** begin **
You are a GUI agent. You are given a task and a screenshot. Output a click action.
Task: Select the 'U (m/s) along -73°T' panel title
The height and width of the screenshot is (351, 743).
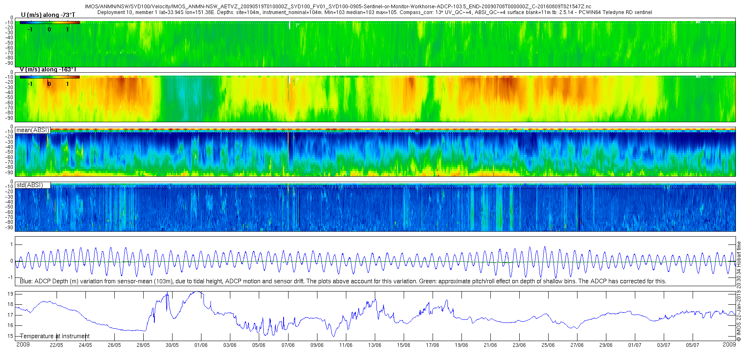[48, 15]
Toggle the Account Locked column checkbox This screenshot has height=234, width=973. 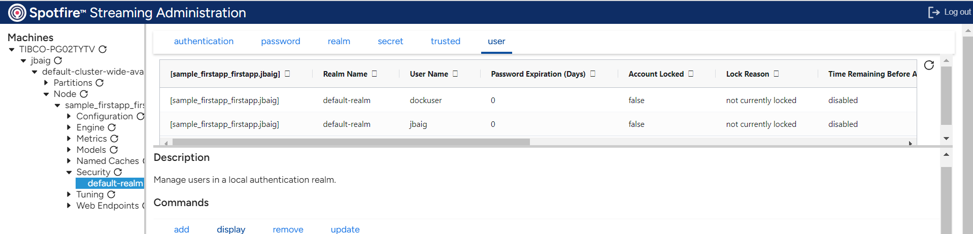tap(691, 74)
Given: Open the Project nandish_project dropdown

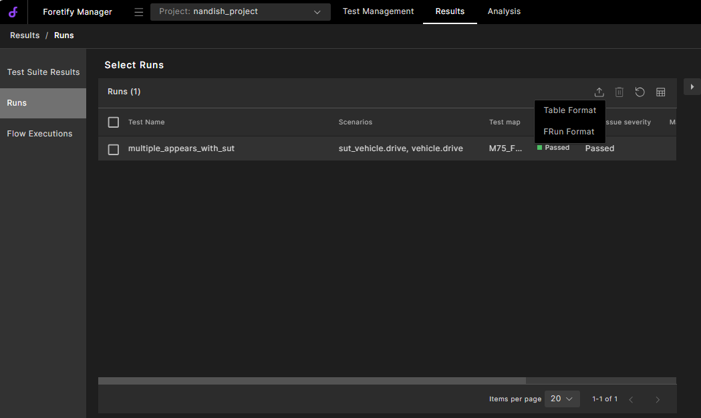Looking at the screenshot, I should pyautogui.click(x=240, y=12).
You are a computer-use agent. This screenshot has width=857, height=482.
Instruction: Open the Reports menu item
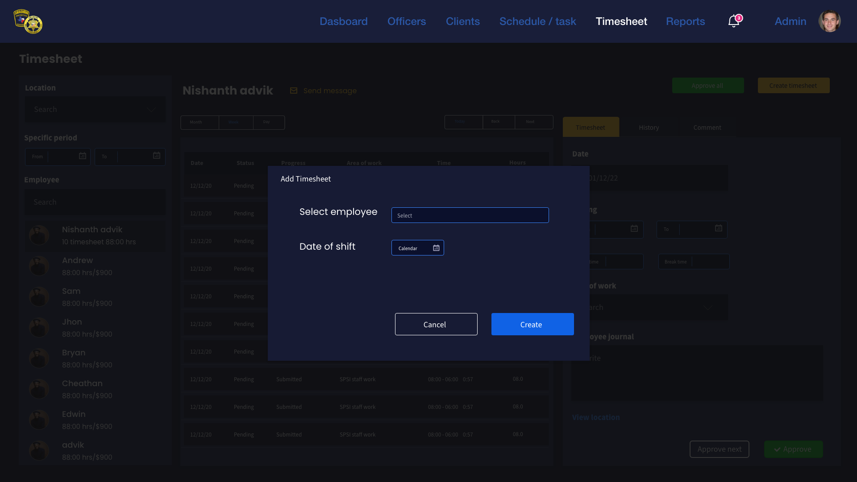[685, 21]
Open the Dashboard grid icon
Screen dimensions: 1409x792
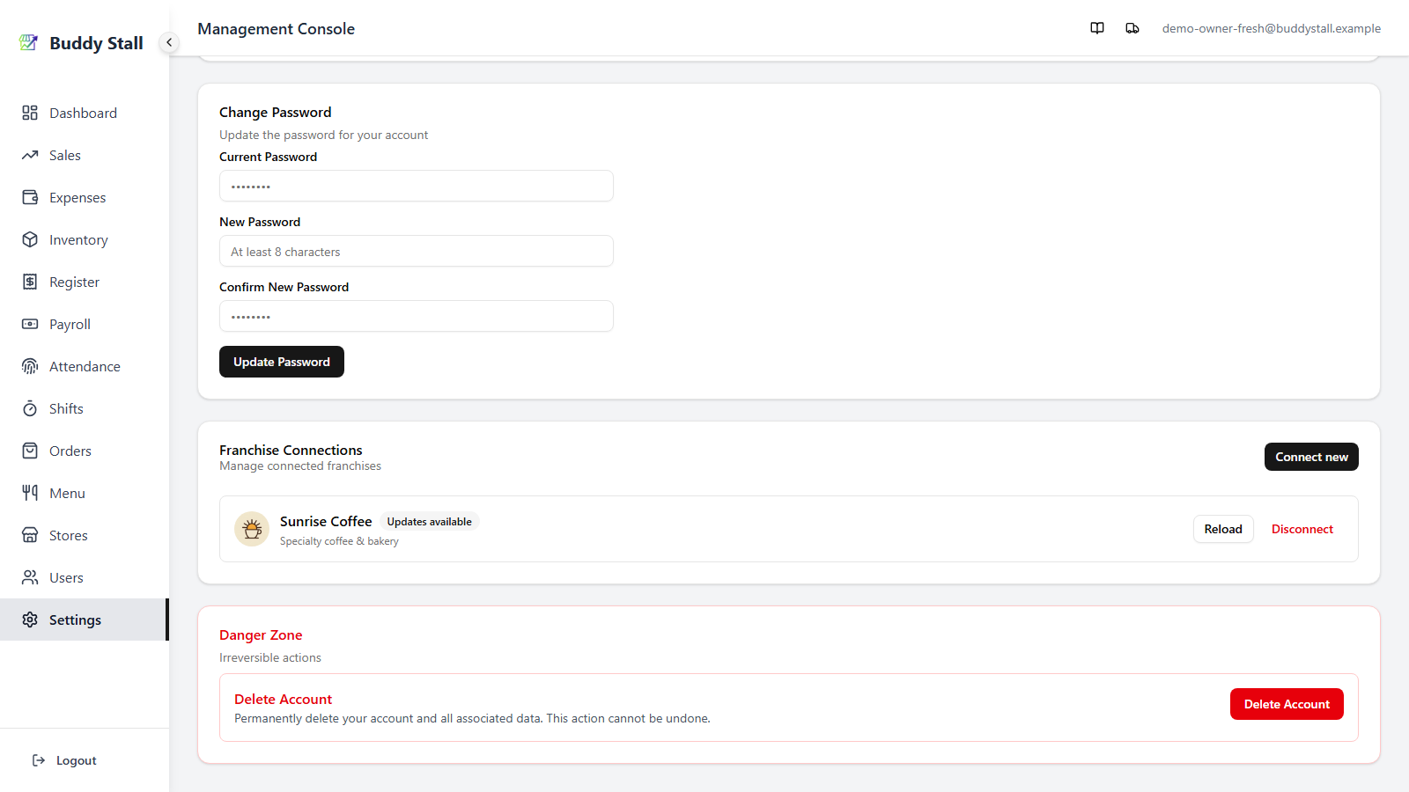coord(30,113)
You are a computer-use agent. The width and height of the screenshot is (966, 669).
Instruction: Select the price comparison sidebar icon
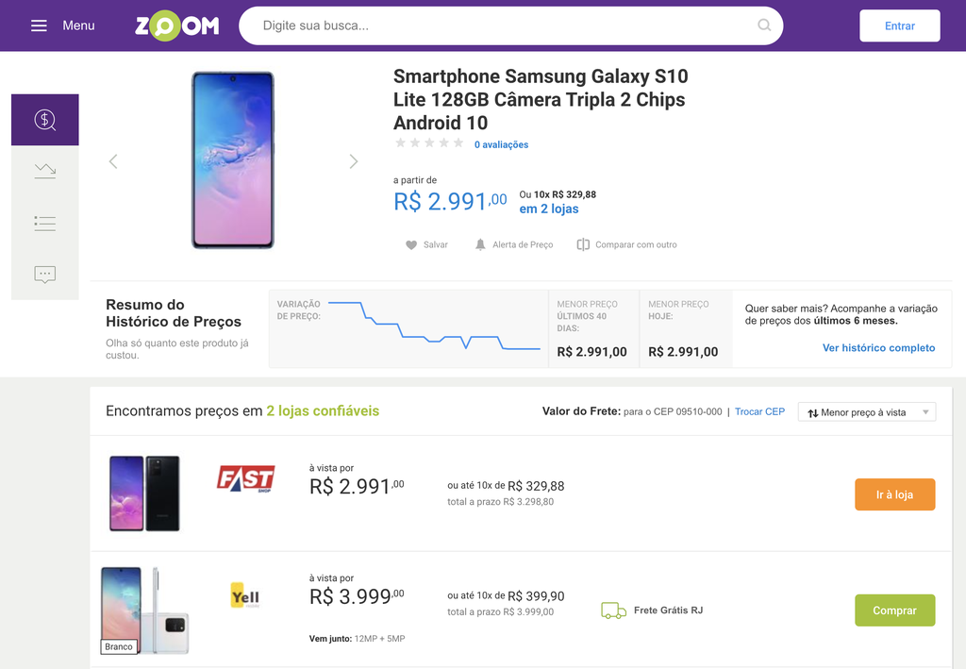[45, 120]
** end **
REQUEST:
Convert the stretch of material from the line containing "Open the Dashboard grid icon" through the end of the material into a Markdown table with the columns No. and Text, omitting any blank lines. Leave the pictures out of the table.

ANSWER IN FULL:
| No. | Text |
|---|---|
| 1 | Open the Dashboard grid icon |
| 2 | Screen dimensions: 1409x792 |
| 3 | coord(30,113) |
| 4 | You are a computer-use agent. The width and height of the screenshot is (966, 669). |
| 5 | Instruction: Select the price comparison sidebar icon |
| 6 | [45, 120] |